### YOUR ASSIGNMENT
Extract each line of the records below that contains the word "item".

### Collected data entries
· · · · ·

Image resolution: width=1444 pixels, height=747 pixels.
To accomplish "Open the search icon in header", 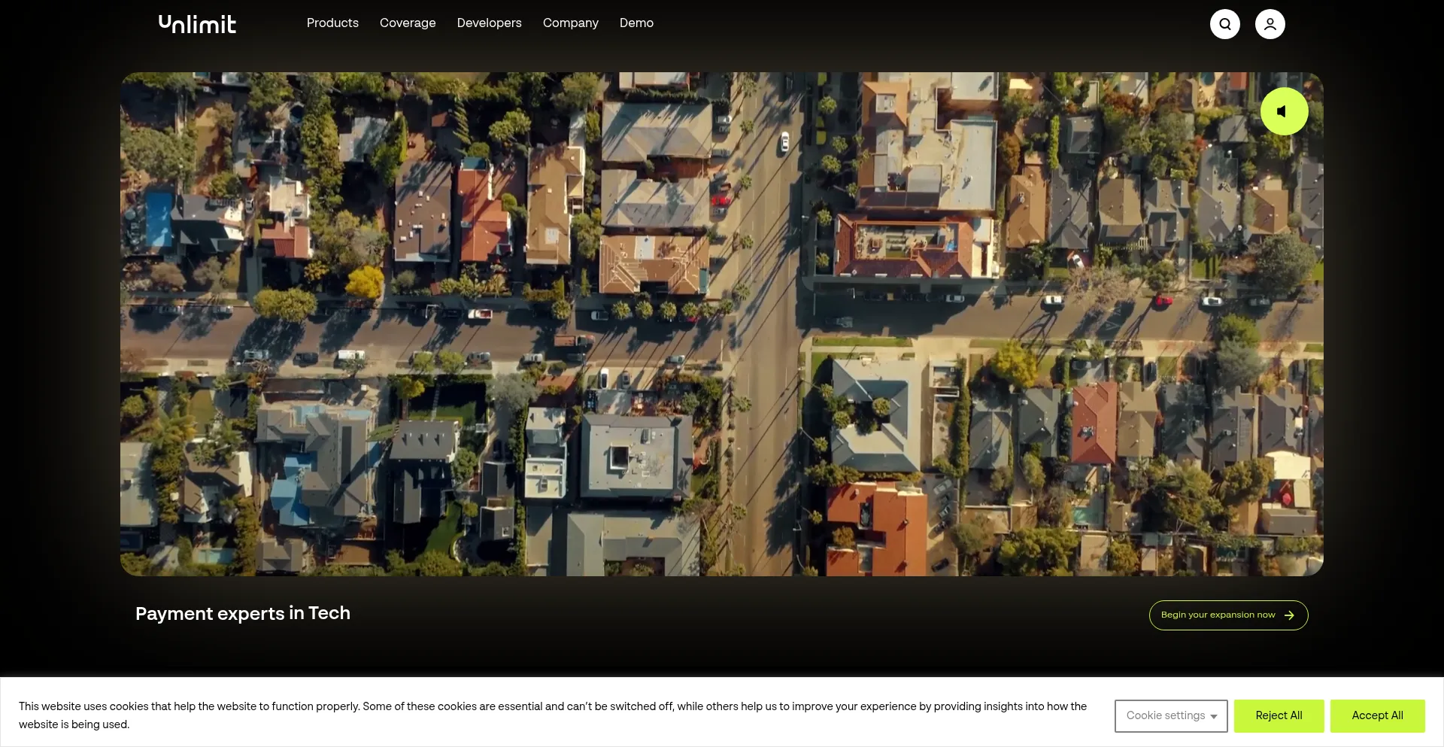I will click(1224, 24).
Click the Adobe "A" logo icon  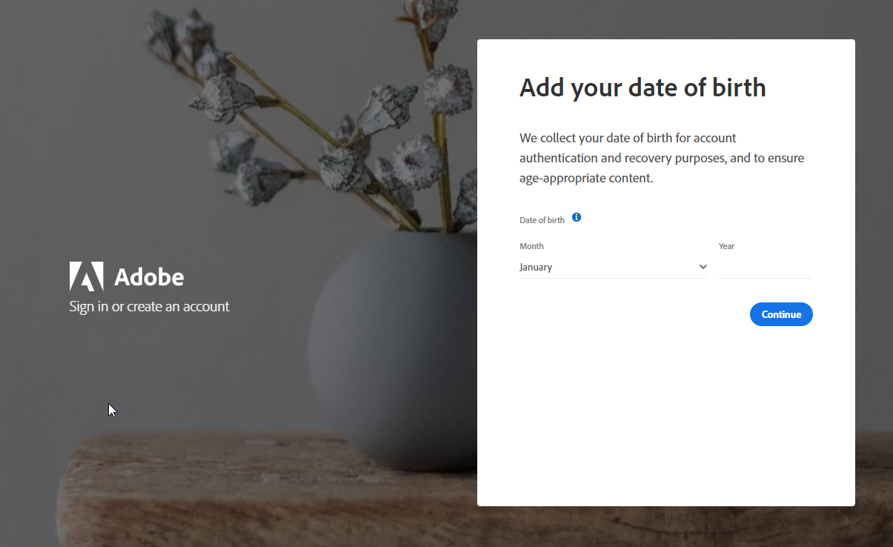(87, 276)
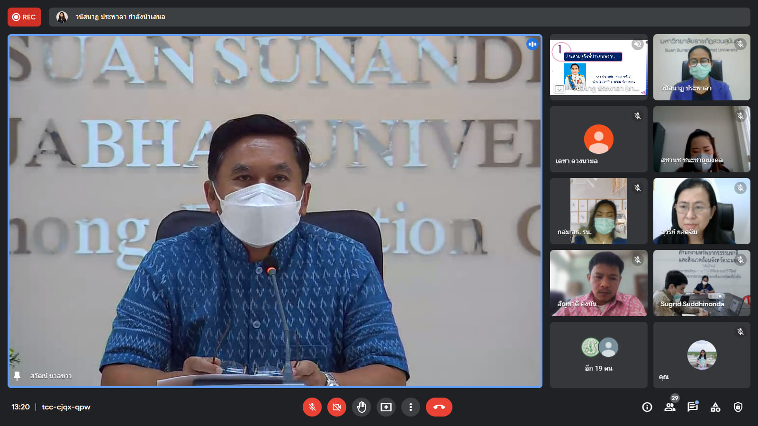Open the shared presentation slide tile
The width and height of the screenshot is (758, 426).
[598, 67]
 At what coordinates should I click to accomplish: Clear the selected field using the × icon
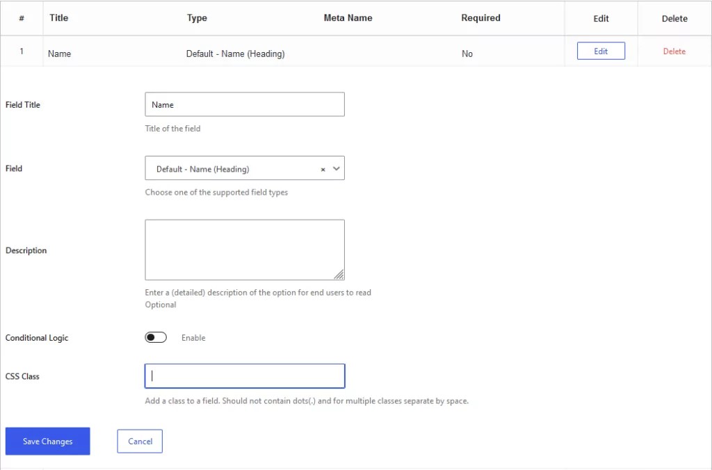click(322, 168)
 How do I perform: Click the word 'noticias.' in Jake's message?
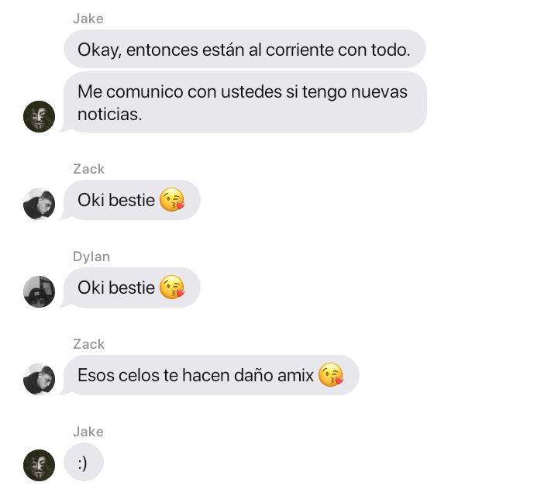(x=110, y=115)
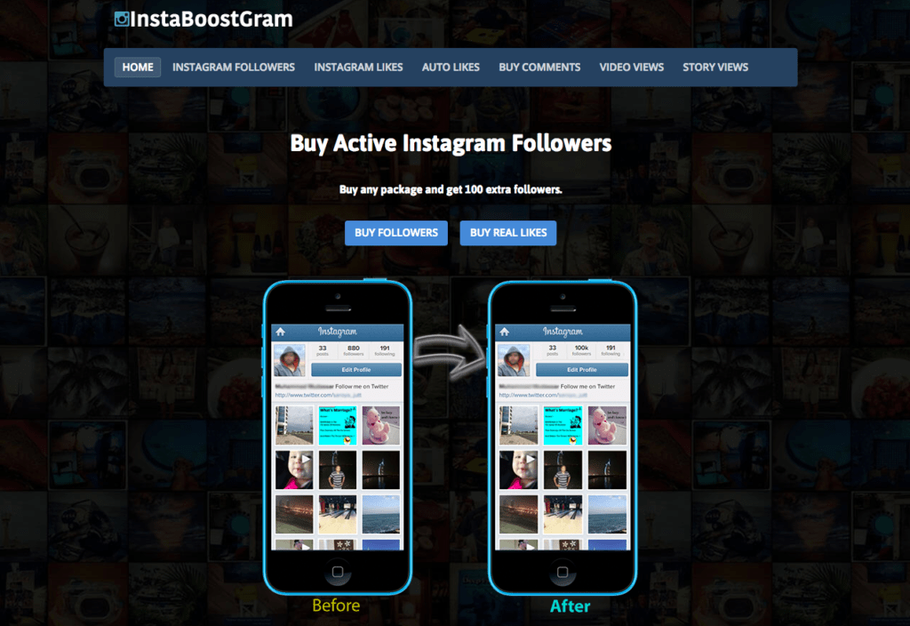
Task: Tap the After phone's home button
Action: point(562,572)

· · · · ·

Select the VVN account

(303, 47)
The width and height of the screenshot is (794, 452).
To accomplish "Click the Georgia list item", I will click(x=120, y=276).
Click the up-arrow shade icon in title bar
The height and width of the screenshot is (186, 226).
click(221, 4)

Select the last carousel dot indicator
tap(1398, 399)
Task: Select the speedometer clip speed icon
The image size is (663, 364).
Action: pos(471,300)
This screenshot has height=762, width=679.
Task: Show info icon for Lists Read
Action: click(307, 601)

· · · · ·

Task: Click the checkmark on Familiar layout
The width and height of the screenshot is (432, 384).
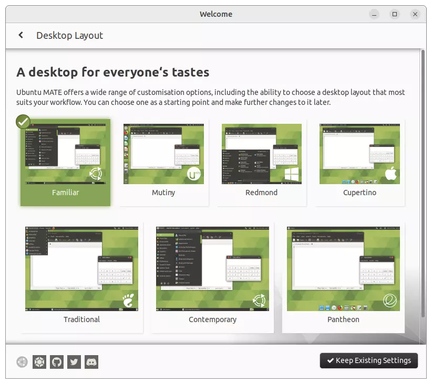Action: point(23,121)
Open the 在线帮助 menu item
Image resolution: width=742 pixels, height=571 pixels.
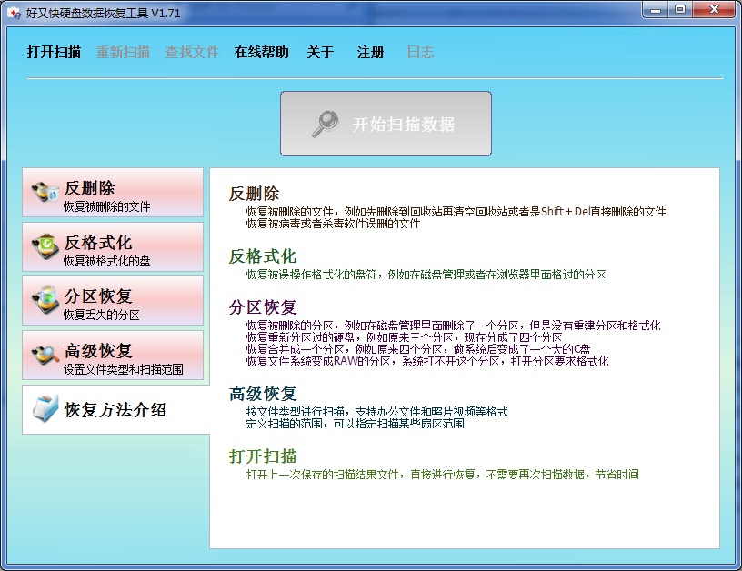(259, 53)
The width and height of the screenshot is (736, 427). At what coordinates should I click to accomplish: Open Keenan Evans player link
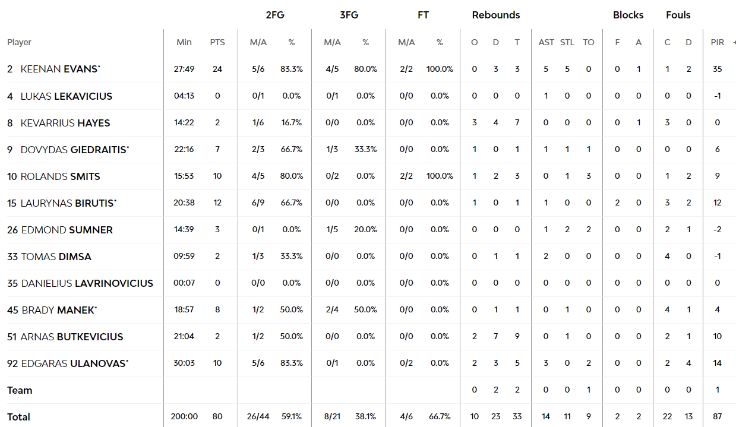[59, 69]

· · · · ·

### SOLUTION FOR THIS PROBLEM
To accomplish "Click the Georgia list item", I will click(x=120, y=276).
Open the 在线帮助 menu item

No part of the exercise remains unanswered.